Work to complete: Restate the entries below without a single change.

Entries shown:
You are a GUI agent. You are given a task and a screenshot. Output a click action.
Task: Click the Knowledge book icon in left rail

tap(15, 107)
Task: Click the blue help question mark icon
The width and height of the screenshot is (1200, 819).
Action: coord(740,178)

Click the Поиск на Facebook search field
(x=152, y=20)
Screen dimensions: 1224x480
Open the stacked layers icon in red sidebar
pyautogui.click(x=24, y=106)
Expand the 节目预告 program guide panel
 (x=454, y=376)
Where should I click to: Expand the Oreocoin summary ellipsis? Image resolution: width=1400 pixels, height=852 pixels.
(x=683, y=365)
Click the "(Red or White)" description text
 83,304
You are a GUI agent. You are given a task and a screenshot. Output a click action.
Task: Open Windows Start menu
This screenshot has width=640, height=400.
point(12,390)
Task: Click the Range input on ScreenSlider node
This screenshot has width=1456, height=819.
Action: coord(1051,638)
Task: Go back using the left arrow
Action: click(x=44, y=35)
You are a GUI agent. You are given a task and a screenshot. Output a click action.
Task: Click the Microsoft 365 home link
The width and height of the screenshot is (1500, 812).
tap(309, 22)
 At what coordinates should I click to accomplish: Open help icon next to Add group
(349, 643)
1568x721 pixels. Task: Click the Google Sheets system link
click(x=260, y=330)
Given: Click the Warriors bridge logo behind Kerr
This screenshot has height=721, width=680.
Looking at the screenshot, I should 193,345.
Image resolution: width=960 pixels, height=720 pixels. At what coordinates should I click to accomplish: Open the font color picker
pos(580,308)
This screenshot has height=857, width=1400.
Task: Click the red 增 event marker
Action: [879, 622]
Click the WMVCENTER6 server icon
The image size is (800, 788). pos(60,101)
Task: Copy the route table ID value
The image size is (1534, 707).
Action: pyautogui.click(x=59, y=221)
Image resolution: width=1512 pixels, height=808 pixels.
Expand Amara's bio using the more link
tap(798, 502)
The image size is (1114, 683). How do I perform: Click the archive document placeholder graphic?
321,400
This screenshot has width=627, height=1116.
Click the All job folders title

Solution:
You are a GUI agent. You are given a task and a screenshot. Output a click action.
Task: Click the Knowledge book icon in left rail

tap(15, 107)
Task: Click the blue help question mark icon
The width and height of the screenshot is (1200, 819).
Action: coord(740,178)

Click the Поиск на Facebook search field
(x=152, y=20)
Screen dimensions: 1224x480
Open the stacked layers icon in red sidebar
pyautogui.click(x=24, y=106)
Expand the 节目预告 program guide panel
 (x=454, y=376)
Where should I click to: Expand the Oreocoin summary ellipsis? Image resolution: width=1400 pixels, height=852 pixels.
(x=683, y=365)
Click the "(Red or White)" description text
 83,304
You are a GUI agent. You are given a task and a screenshot. Output a click action.
Task: Open Windows Start menu
This screenshot has width=640, height=400.
point(12,390)
Task: Click the Range input on ScreenSlider node
This screenshot has width=1456, height=819.
Action: coord(1051,638)
Task: Go back using the left arrow
Action: click(x=44, y=35)
You are a GUI agent. You are given a task and a screenshot. Output a click action.
Task: Click the Microsoft 365 home link
The width and height of the screenshot is (1500, 812).
tap(309, 22)
 At what coordinates should I click to accomplish: Open help icon next to Add group
(349, 643)
1568x721 pixels. Task: Click the Google Sheets system link
click(x=260, y=330)
Given: Click the Warriors bridge logo behind Kerr
This screenshot has height=721, width=680.
Looking at the screenshot, I should 193,345.
Image resolution: width=960 pixels, height=720 pixels. At what coordinates should I click to accomplish: Open the font color picker
pos(580,308)
This screenshot has height=857, width=1400.
Task: Click the red 增 event marker
Action: [879, 622]
Click the WMVCENTER6 server icon
The image size is (800, 788). pos(60,101)
Task: Copy the route table ID value
The image size is (1534, 707).
Action: pyautogui.click(x=59, y=221)
Image resolution: width=1512 pixels, height=808 pixels.
Expand Amara's bio using the more link
tap(798, 502)
The image size is (1114, 683). How do I perform: Click the archive document placeholder graphic?
321,400
This screenshot has width=627, height=1116.
Click the All job folders title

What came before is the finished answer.